He glanced toward the apartment building several times. Rectangular and unremarkable. Brick and glass. No balconies.
Across the lake, the owl took flight. Wove through the trees, slipped from view, and dove to snatch its prey.
It was not an omen.
It was not a sign.
Owls hunted. It meant nothing, except maybe the bird was hungry. The myth of its wisdom was just that—a myth. Night offered no sagacity, not even in its animals; nor did it offer any pattern. Random—unimportant—the very characteristics that made up Jack’s life.
2.
At dusk, Nick Hunter walked through downtown. Up one side of Orange Avenue, down the other, then every crossroad. He walked slowly, casually, appearing clueless if anyone noticed him, just someone looking for the bar or restaurant where he was supposed to meet friends.
There were hints throughout the city, signs that something had been here recently—something more than just the three fiends he had taken out in the warehouse.
He walked slowly, taking a good whiff at the door to every bar, club, restaurant, and shop. He checked alleys. Abandoned storefronts. Empty lots. Parking garages.
Near midnight, having found nothing, Nick headed back toward that lake.
A jogging path surrounded the lake. Amphitheatre at one end, complete with a snack shack, bicycle racks, and a ticket window. A scattering of trees separated it from the streets.
A fountain ran in the center of the lake; another, smaller and without the lights, at one corner of the path. A park, with slides and swings, at another. A few apartment buildings between the path and streets, but no houses or shops. A veranda, presumably booked for weddings. Even a little beach, though he doubted anyone swam here. In the dark, the water looked oily black.
The undead reek was strongest near the southeast corner of the lake. He followed the scent as best he could—he was not a dog—and left the lake for an adjacent street.
3.
After a few hours of sitting, the same thoughts running through his mind (Stupid, stupid, stupid, I should have stayed, I could’ve stayed, I might have made a real life here), Jack Harlow finally gave up his downward spiral and stood.
Standing itself wasn’t much of a statement.
He strode toward Lisa’s building. He couldn’t remember the apartment number. But hadn’t there been some sort of directory by the door for a person to buzz in? It was not a question of whether she’d let him in, it was a matter of making the effort.
The street was mostly empty. The vestibule was a long corridor, wide enough to drive through, with two sets of double glass doors. The telephone pad was to the right of the second pair. Elevators visible inside. Bright fluorescent lights. Plain white walls. A decorative table, plant, a piece of mall art hanging inside. He hesitated before entering, turned around twice, and saw, across the street, a wine shop.
Taking a deep breath, he crossed. A bottle of red, he decided. The best he could afford.
4.
Showered, dressed, glancing at the clock and not caring how soon midnight would come, Lisa Sparrow left her apartment. The hall was longer, quieter than usual. The elevator took its time answering her call, then descended slowly, without stopping.

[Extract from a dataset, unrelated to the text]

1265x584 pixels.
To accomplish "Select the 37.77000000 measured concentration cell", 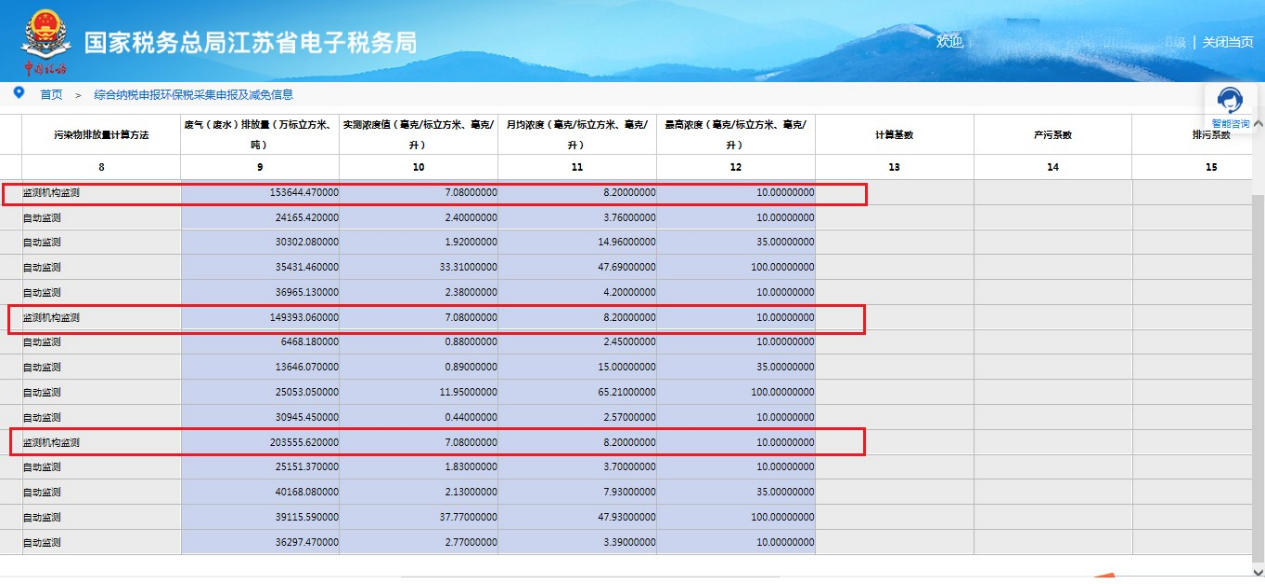I will pyautogui.click(x=418, y=517).
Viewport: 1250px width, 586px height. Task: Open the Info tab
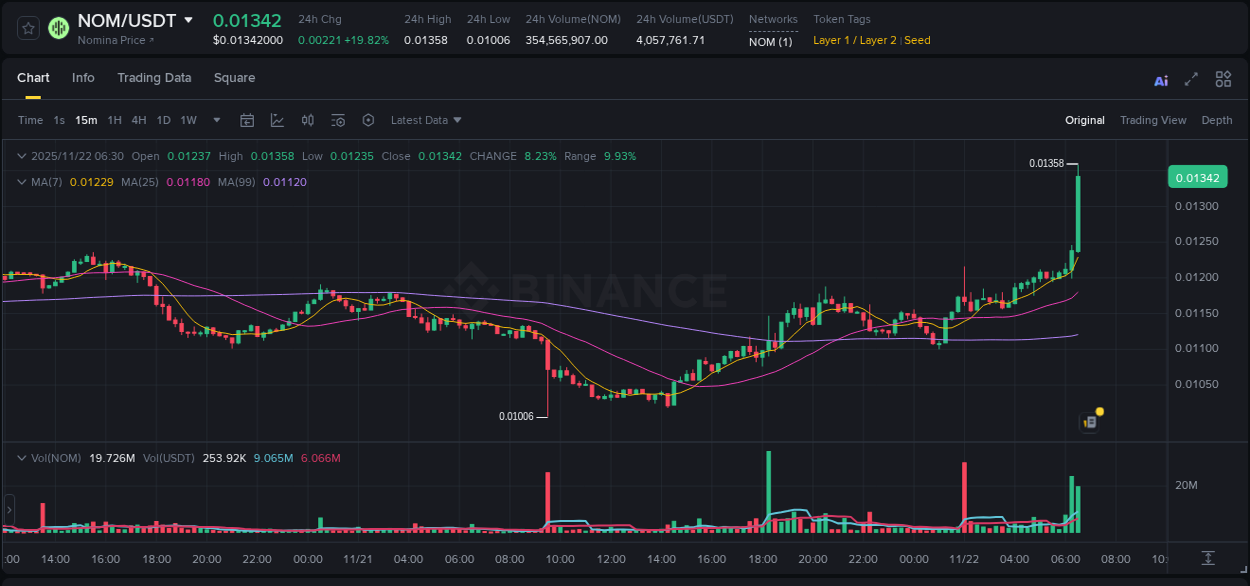[83, 78]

She didn’t know where she was going. Same place as the night before, probably. Maybe she’d find Liz. Maybe she’d wake up to find it had all been just another dream.
Yeah, right.
Her heels echoed on the tiled floor.
She wasn’t feeling any better yet. She shoved the glass door open, stepped out into the cool night. Not cold. Brisk, maybe. Not much wind.
Three steps from the second door, less than half the distance to the street, she heard a clattering of nails. Feet tapping across the ceiling. A solid, lizard-like tongue clicking.
She looked up to both sides. Nothing.
She heard the sounds again, behind her this time. Still nothing.
Another sound: the snap of teeth.
Up again, and she saw it: maybe three feet long, hanging from the ceiling like a squirrel on the side of a tree, its nails (sharp, sharp nails) holding it. Long, flat ears, like a wolf or a cat. Big yellow eyes. Teeth. Ugly, stained, rotten teeth. Jagged teeth.
It licked its lips with a slurp.
Then it fell.
5.
The thing dropped from the ceiling. Jack Harlow, bottle in hand, saw it before he saw its intended victim. All his years of treading the dark, he’d never seen anything like it.
He had nearly crossed the street. Now, he ran. “Lisa!”
He pushed past someone. Didn’t take time to notice if it was a man or woman, alive or dead. Nothing mattered but Lisa.
The thing had claws. Teeth. It was on her, shredding and tearing. They tumbled together to the ground. She couldn’t shove the thing off. Jack raised the bottle, an Australian shiraz, and swung at its head.
Sent the thing flying.
It clutched a piece of Lisa’s hair in its claws. Smacked the wall, dropped to the concrete floor, turned and glared.
Jack swung again, missing, smashing the bottle on the wall. Red wine and green glass sprayed everywhere. The creature scampered aside, giggling, eyes afire. “She issss mine!” it hissed, scaling the wall and looking down at Jack. It grinned hideously and pointed an accusing finger. “You interfered!”
Jack lunged again, but it was quicker. The creature dropped to the ground. Bouncing, it said, “You issss in trouble!”
Jack brandished the broken bottle like a knife. “Try me,” he said.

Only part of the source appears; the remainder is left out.